Die ganze Nachbarschaft steht unter Schock
Eine Explosion legt eine Haushälfte in Stuttgart in Schutt und Asche. Vier Personen erleiden Verletzungen, am Abend wird eine Leiche geborgen.
Um kurz nach drei Uhr in der Früh habe er einen „Riesenknall“gehört, sagt Luigi Pantisano. Er habe die Polizei gerufen. Kurz darauf habe er gesehen, wie die Nachbarsfamilie mit zwei Kindern im Alter von 11 und 13 Jahren aus dem brennenden Haus nebenan geklettert kam.
Jetzt, rund sieben Stunden später, steht Pantisano wieder auf der Köllestraße im Stuttgarter Westen und schaut auf die Trümmer. Die Rauchwolken des Schwelbrands sind weithin zu sehen. Spürhunde und eine Drohne sind im Einsatz, weil die 85-jährige Oma der Familie noch vermisst wird. Am Abend wird eine Leiche geborgen, mutmaßlich handele es sich um die vermisste Frau, teilt die Polizei mit.
Auf der ganzen Straße sind Trümmer verteilt. Ein Abschleppwagen, beladen mit einem ausgebrannten Skoda Octavia, quält sich den engen Rommelsweg, eine Zugangsstraße, hoch. Eine ganze Reihe an Autos wird abgeschleppt, damit das Technische Hilfswerk (THW) mit schwerem Gerät anrücken kann, die Feuerwehr hat den Brand am Montagvormittag mittlerweile unter Kontrolle.
Die Köllestraße wird von mehrgeschossigen Wohnhäusern dominiert. Sie liegt im Stuttgarter Westen, dem am dichtesten bevölkerten Stadtteil der Landeshauptstadt. Einige Straßen weiter oben beginnt bereits der Killesberg, ein Villenviertel mit hoher Porsche- und Mercedes-benz-geländewagen-dichte.
Über 100 Einsatzkräfte waren schon in der Nacht im Einsatz; kurz nach drei Uhr in der Früh gingen mehrere Notrufe ein. Der Brand hat auch die andere Doppelhaushälfte, aus der in der Nacht 14 Menschen gerettet werden konnten, in Mitleidenschaft gezogen. In der Nachbarschaft sind teilweise Fensterscheiben gesprungen, die Hitzeentwicklung ließ zudem Rollläden dahinschmelzen. In der Nacht wurden Menschen aus mehreren angrenzenden Gebäuden evakuiert, die Bewohner durften am Morgen aber wieder in ihre Wohnungen zurückkehren.

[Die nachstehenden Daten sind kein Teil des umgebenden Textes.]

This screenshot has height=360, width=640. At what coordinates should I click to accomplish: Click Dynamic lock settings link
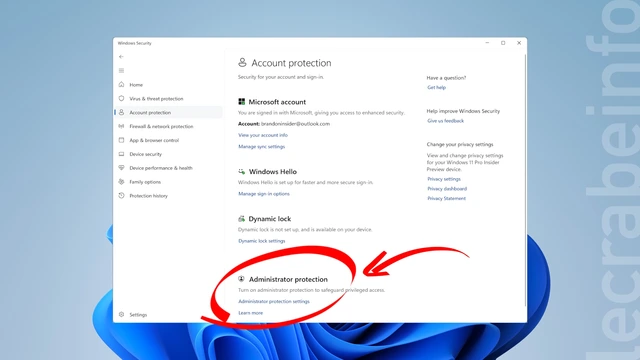click(262, 241)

Der Schock ist dem Stuttgarter Linken-stadtrat Pantisano sieben Stunden nach dem Brand noch genauso anzumerken wie Hans-jochen Ogger, der ebenfalls in der Nachbarschaft wohnt. Ogger sagt, er habe gefühlt zwei Explosionen gehört. Er habe dann nachgeschaut, was los sei und die vierköpfige Familie, die sich aus dem brennenden Haus hatte retten können, nachts bei sich untergebracht.
Später wurde die Familie zu Untersuchungen ins Krankenhaus gebracht, alle vier haben Verletzungen. Über die Schwere war zunächst nichts bekannt.
Pantisano hatte in der Nacht noch geholfen, den über 100-jährigen Vermieter, der im gleichen Haus wohnt, herauszuholen. Er selbst habe die Nacht mit seiner Familie bei Nachbarn, die etwas entfernter vom Brandort wohnen, verbracht.
Einen solchen Einsatz gebe es extrem selten, sagt der Amtsleiter der Stuttgarter Feuerwehr, George Belge. Es könne sein, dass die Explosion durch Gas ausgelöst worden sei, doch bislang stehe die Ursache nicht mit Sicherheit fest. Die Ermittlungen dürften sich angesichts der Schwere des Brandes ziehen.
Gleich am Morgen kommt der Stuttgarter Oberbürgermeister Frank Nopper (CDU) an den Unglücksort, um sich selbst ein Bild zu machen und den Rettungskräften zu danken. „Es ist ein sehr bedrückendes Bild“, sagt der Rathaus-chef.„was für ein Unglück in meinem Wahlkreis Stuttgartwest“, meldet sich auch der Grünen-bundestagsabgeordnete und Bundeswirtschaftsminister Cem Özdemir (Grüne) via Twitter zu Wort. Auch er dankt den beteiligten Einsatzkräften und gibt der Hoffnung Ausdruck, dass die Vermisste „schnell und wohlauf “gefunden werde.
Am Mittag meldete die Feuerwehr, der Brand sei unter Kontrolle, wenn auch Glutnester weiter bekämpft werden mussten.